┌──

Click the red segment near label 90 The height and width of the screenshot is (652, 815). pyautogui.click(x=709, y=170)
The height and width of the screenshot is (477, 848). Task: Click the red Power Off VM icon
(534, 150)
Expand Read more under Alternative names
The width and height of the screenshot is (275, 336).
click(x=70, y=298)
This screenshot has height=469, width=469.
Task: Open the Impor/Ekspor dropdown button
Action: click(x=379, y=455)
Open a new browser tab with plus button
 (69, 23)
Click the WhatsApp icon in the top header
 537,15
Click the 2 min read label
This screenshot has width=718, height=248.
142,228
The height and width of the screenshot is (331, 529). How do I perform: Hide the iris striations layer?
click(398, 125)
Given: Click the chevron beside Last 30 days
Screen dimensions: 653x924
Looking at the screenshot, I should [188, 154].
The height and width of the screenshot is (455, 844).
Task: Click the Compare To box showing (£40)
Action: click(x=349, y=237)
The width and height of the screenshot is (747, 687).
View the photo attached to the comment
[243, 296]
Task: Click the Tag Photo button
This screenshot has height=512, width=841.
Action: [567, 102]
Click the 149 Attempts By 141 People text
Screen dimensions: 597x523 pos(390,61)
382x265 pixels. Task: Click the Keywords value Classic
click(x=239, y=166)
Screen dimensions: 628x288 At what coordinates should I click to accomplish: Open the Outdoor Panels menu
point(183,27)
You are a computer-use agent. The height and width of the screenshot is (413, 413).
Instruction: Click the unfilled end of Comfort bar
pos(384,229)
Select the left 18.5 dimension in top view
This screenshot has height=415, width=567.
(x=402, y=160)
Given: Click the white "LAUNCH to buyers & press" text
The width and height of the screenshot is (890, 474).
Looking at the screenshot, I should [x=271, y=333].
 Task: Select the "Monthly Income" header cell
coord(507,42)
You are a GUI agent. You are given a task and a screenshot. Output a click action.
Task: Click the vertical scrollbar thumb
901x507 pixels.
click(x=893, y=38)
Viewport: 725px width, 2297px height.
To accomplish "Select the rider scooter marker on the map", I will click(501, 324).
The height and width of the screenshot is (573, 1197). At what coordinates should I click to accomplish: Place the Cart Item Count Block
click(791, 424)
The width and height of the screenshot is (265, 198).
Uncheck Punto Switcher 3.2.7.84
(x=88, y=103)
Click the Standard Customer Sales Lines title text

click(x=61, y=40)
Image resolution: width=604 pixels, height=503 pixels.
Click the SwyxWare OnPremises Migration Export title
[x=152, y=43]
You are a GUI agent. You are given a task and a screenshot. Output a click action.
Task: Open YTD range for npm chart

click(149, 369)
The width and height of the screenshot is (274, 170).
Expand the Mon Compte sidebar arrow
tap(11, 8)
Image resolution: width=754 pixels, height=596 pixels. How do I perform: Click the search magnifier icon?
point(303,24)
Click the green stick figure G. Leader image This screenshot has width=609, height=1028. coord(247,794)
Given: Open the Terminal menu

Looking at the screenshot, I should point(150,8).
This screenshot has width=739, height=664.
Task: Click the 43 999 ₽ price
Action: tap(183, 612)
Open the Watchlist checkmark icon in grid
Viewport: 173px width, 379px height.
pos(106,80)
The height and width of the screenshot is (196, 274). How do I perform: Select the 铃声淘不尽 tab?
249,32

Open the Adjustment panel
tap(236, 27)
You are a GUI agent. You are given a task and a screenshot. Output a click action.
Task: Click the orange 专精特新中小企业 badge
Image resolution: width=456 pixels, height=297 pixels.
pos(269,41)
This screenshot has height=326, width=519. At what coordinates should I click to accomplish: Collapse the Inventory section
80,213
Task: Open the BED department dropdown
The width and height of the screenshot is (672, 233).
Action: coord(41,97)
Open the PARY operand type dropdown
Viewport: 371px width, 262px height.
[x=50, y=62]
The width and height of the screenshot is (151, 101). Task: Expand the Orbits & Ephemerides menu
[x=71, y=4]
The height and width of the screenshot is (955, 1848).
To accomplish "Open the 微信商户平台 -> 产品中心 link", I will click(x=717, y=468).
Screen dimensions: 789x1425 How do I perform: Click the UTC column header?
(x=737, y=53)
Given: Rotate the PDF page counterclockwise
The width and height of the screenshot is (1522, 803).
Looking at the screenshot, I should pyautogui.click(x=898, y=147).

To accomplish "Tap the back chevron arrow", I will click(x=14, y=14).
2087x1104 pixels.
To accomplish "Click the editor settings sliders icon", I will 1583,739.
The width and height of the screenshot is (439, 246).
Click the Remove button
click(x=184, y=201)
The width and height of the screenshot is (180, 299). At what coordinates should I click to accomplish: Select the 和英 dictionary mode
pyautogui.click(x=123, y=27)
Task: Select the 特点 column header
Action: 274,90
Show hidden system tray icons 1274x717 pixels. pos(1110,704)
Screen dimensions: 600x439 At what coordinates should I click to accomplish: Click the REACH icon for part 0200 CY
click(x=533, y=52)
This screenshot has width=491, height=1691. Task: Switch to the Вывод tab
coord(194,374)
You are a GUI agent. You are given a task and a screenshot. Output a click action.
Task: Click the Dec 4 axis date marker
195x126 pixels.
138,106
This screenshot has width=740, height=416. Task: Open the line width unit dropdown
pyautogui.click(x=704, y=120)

└──

* TASK TO COMPLETE
Retype exactly the lines above, from the one with "Click the green" through the one with "Show hidden system", inclusive.

* ANSWER SPACE
Click the green stick figure G. Leader image This screenshot has width=609, height=1028. coord(247,794)
Given: Open the Terminal menu

Looking at the screenshot, I should point(150,8).
This screenshot has width=739, height=664.
Task: Click the 43 999 ₽ price
Action: tap(183, 612)
Open the Watchlist checkmark icon in grid
Viewport: 173px width, 379px height.
pos(106,80)
The height and width of the screenshot is (196, 274). How do I perform: Select the 铃声淘不尽 tab?
249,32

Open the Adjustment panel
tap(236, 27)
You are a GUI agent. You are given a task and a screenshot. Output a click action.
Task: Click the orange 专精特新中小企业 badge
Image resolution: width=456 pixels, height=297 pixels.
pos(269,41)
This screenshot has height=326, width=519. At what coordinates should I click to accomplish: Collapse the Inventory section
80,213
Task: Open the BED department dropdown
The width and height of the screenshot is (672, 233).
Action: coord(41,97)
Open the PARY operand type dropdown
Viewport: 371px width, 262px height.
[x=50, y=62]
The width and height of the screenshot is (151, 101). Task: Expand the Orbits & Ephemerides menu
[x=71, y=4]
The height and width of the screenshot is (955, 1848).
To accomplish "Open the 微信商户平台 -> 产品中心 link", I will click(x=717, y=468).
Screen dimensions: 789x1425 How do I perform: Click the UTC column header?
(x=737, y=53)
Given: Rotate the PDF page counterclockwise
The width and height of the screenshot is (1522, 803).
Looking at the screenshot, I should pyautogui.click(x=898, y=147).

To accomplish "Tap the back chevron arrow", I will click(x=14, y=14).
2087x1104 pixels.
To accomplish "Click the editor settings sliders icon", I will 1583,739.
The width and height of the screenshot is (439, 246).
Click the Remove button
click(x=184, y=201)
The width and height of the screenshot is (180, 299). At what coordinates should I click to accomplish: Select the 和英 dictionary mode
pyautogui.click(x=123, y=27)
Task: Select the 特点 column header
Action: 274,90
Show hidden system tray icons 1274x717 pixels. pos(1110,704)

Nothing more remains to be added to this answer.